The professor won his award for his work on the Auction Theory, “In the early years of the initial spectrum auctions, it was uncertain if the technology would even work and uncertainty about what would be the market penetration. At the time in the US the company we worked with estimated an upper cap of 30 per cent market penetration. Look at the world now; there are more phones than there are households. So, this was a case of extreme estimation error for the sellers, but firms profited enormously over time.”

“It is important to look at the common value component of public goods on auctions, which are the features that affect everybody’s valuation. When oil companies bid for leases everybody is concerned with a few key attributes like: whether the oil is there, how much, at what price can the oil be sold. All bidders are trying to estimate the same thing, and no matter how unbiased these estimates, will always be subject to error. In fact, these estimates are so imperfect that two companies can look at the same seismic output and come up with completely different estimates. The one who wins is the one with the highest estimate, even though ex-ante, the estimate appeared unbiased it is revealed after the fact to be biased,” the Nobel Laureate said. 

Wilson, while answering the questions of strategies in auctions, explained the ‘use it or lose it’ rule, exposure and problem. With a few real situations, he taught the students, how to tackle a ‘snake in the grass’ kind of bidder. Further to that, he said, “Companies want to bid to win; they want the minimum bid that is sure to win. They are only concerned about the probability of winning, and rarely consider how that interacts with the value of actually having won.”

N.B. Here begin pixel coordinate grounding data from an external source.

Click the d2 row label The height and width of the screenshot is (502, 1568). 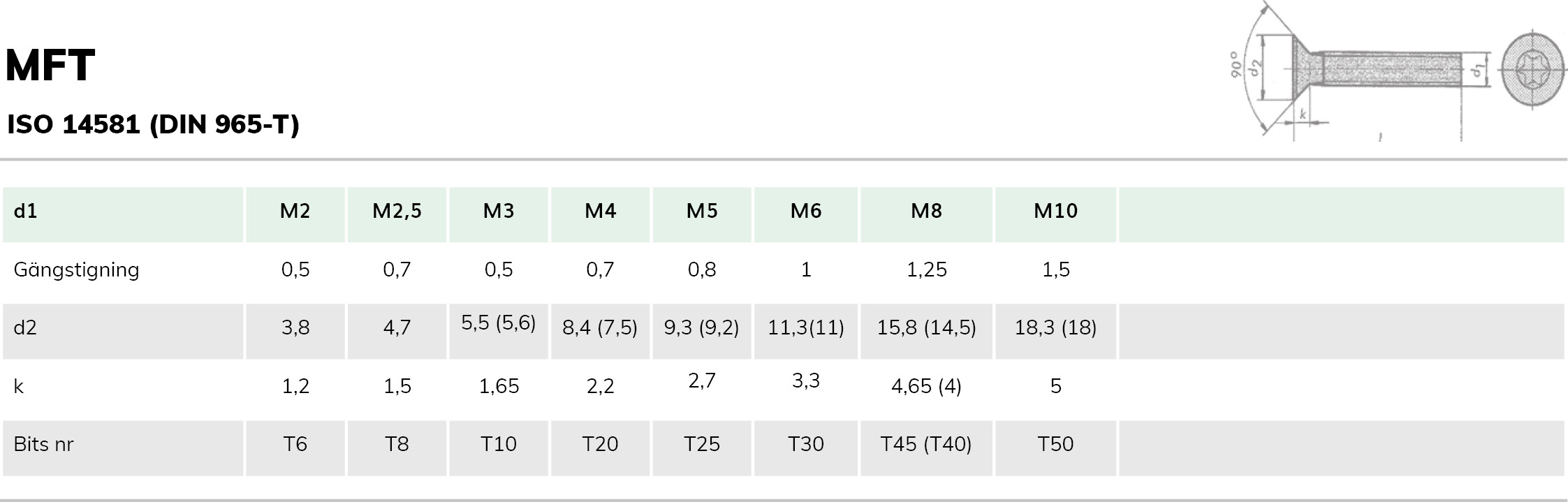[25, 327]
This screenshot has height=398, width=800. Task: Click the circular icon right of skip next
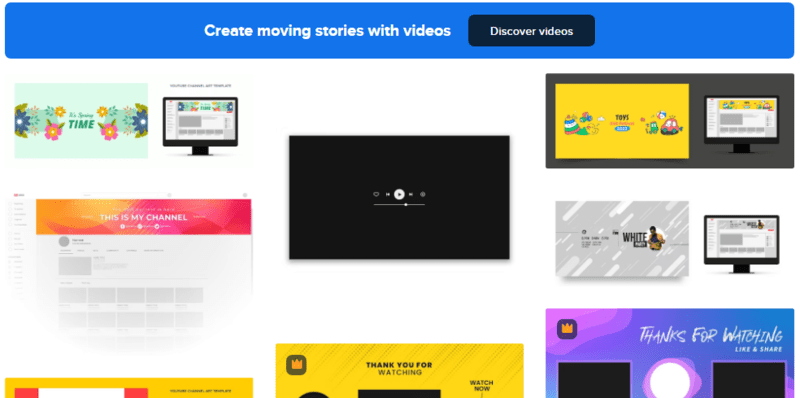click(422, 194)
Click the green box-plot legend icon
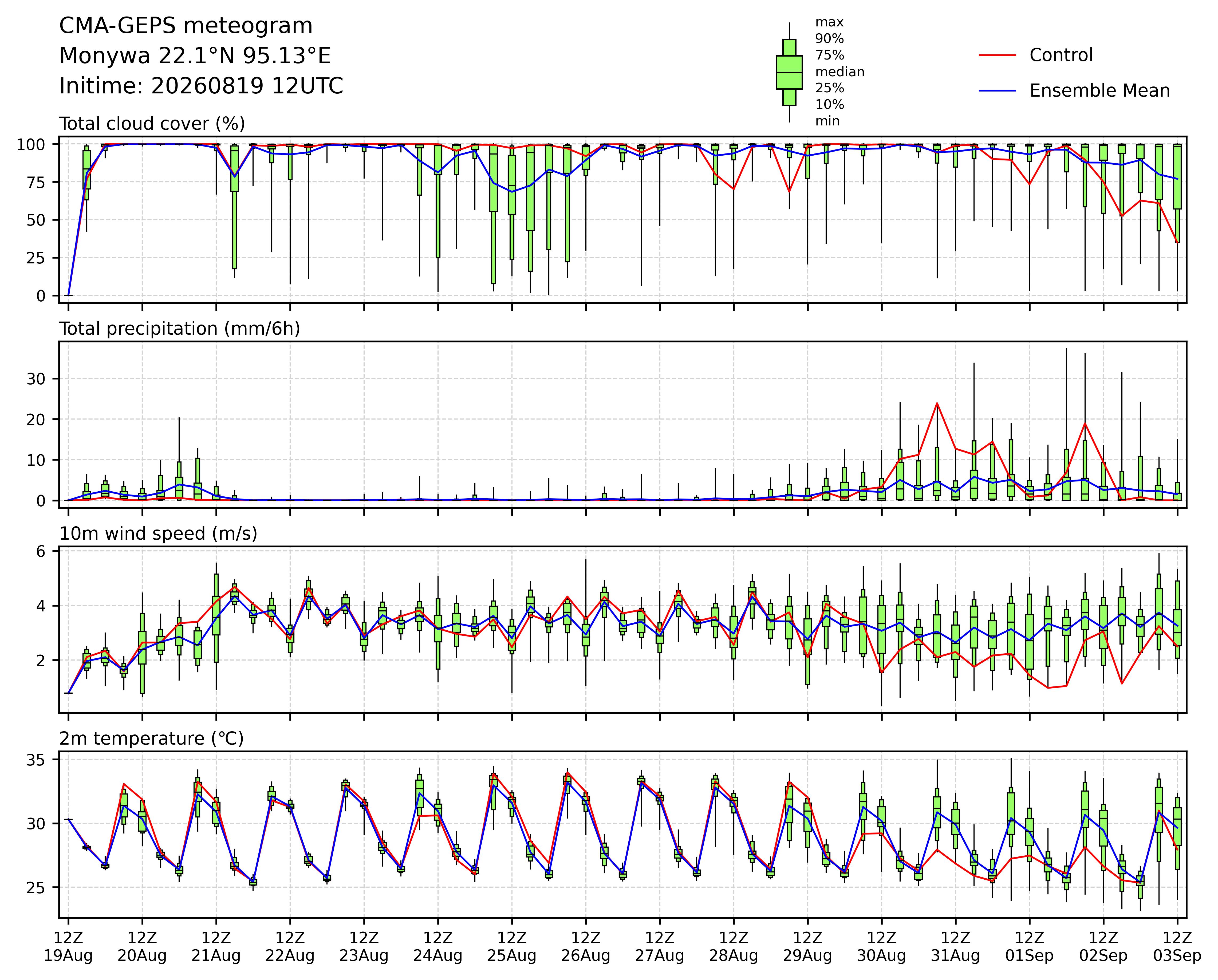 click(x=789, y=72)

Rajat Kathuria, Director and Chief Executive of the Indian Council for Research on International Economic Relations was a keynote speaker at the event and explained the current auction trends in India with a few examples. With that, the keynote address was delivered by Dr Kathuria on several aspects and spectrums including the allocation models, value determination, and spectrum scarcity of India. While evaluating the spectrums of India, Dr Kathuria said “Spectrum is a quasi-public good which can provide substantial welfare and social benefits. So ultimately the challenge that the government faces is, how to manage the trade-off between its revenue objectives and social welfare objective.”